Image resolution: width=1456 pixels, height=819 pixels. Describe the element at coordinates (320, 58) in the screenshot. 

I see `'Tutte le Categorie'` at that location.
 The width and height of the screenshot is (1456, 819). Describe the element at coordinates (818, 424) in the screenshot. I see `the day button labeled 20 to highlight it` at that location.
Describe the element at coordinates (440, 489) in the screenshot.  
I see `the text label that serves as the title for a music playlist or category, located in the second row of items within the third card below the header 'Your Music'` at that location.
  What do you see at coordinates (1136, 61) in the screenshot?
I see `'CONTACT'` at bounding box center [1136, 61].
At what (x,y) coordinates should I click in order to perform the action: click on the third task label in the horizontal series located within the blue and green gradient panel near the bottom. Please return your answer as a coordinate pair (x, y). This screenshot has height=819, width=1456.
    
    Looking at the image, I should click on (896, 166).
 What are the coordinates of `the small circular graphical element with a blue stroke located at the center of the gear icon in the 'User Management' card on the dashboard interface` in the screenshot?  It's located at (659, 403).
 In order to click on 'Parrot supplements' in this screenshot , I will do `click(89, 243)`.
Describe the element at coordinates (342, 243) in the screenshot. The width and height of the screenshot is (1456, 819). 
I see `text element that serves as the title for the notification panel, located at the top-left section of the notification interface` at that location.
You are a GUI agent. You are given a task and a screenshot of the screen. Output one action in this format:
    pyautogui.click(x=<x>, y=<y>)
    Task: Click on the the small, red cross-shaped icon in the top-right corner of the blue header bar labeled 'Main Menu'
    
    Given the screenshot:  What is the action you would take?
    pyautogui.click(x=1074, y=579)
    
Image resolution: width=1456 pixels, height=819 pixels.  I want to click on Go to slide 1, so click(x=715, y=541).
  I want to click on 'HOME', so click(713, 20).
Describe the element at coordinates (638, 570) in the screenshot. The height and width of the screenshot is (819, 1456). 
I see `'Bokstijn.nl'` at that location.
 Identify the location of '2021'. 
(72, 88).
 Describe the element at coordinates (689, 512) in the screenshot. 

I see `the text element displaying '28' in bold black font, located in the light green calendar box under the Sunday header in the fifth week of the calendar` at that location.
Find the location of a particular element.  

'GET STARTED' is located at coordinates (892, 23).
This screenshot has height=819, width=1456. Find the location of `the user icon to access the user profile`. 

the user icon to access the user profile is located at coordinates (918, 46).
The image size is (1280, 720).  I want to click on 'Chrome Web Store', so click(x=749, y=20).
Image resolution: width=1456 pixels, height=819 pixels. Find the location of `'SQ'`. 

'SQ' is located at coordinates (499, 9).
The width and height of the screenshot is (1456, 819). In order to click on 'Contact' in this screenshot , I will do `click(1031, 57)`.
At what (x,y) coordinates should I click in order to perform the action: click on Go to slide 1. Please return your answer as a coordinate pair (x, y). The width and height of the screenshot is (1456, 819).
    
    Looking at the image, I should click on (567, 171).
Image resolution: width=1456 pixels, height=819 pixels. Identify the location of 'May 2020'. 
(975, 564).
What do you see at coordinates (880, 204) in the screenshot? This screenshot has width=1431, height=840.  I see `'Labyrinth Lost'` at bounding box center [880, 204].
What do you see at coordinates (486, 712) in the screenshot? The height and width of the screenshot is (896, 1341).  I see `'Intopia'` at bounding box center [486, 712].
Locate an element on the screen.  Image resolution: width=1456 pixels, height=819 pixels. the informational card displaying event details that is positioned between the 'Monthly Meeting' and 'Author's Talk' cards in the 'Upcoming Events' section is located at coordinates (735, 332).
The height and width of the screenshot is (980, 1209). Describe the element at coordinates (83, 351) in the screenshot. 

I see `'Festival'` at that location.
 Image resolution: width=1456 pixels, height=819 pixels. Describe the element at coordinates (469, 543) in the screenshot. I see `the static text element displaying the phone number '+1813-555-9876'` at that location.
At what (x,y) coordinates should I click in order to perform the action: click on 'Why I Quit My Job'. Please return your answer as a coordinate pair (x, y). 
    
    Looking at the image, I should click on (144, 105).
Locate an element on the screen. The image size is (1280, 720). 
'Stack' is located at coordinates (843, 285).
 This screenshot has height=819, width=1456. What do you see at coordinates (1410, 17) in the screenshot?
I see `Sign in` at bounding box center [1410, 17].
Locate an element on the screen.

* * *

## PROBLEM DESCRIPTION
Reproduce verbatim the portion of the items that runs from their very beginning through the line containing "Looking at the image, I should click on (896, 166).", with that line included.

## SOLVED EXERCISE
Image resolution: width=1456 pixels, height=819 pixels. Describe the element at coordinates (320, 58) in the screenshot. 

I see `'Tutte le Categorie'` at that location.
 The width and height of the screenshot is (1456, 819). Describe the element at coordinates (818, 424) in the screenshot. I see `the day button labeled 20 to highlight it` at that location.
Describe the element at coordinates (440, 489) in the screenshot.  
I see `the text label that serves as the title for a music playlist or category, located in the second row of items within the third card below the header 'Your Music'` at that location.
  What do you see at coordinates (1136, 61) in the screenshot?
I see `'CONTACT'` at bounding box center [1136, 61].
At what (x,y) coordinates should I click in order to perform the action: click on the third task label in the horizontal series located within the blue and green gradient panel near the bottom. Please return your answer as a coordinate pair (x, y). This screenshot has height=819, width=1456.
    
    Looking at the image, I should click on (896, 166).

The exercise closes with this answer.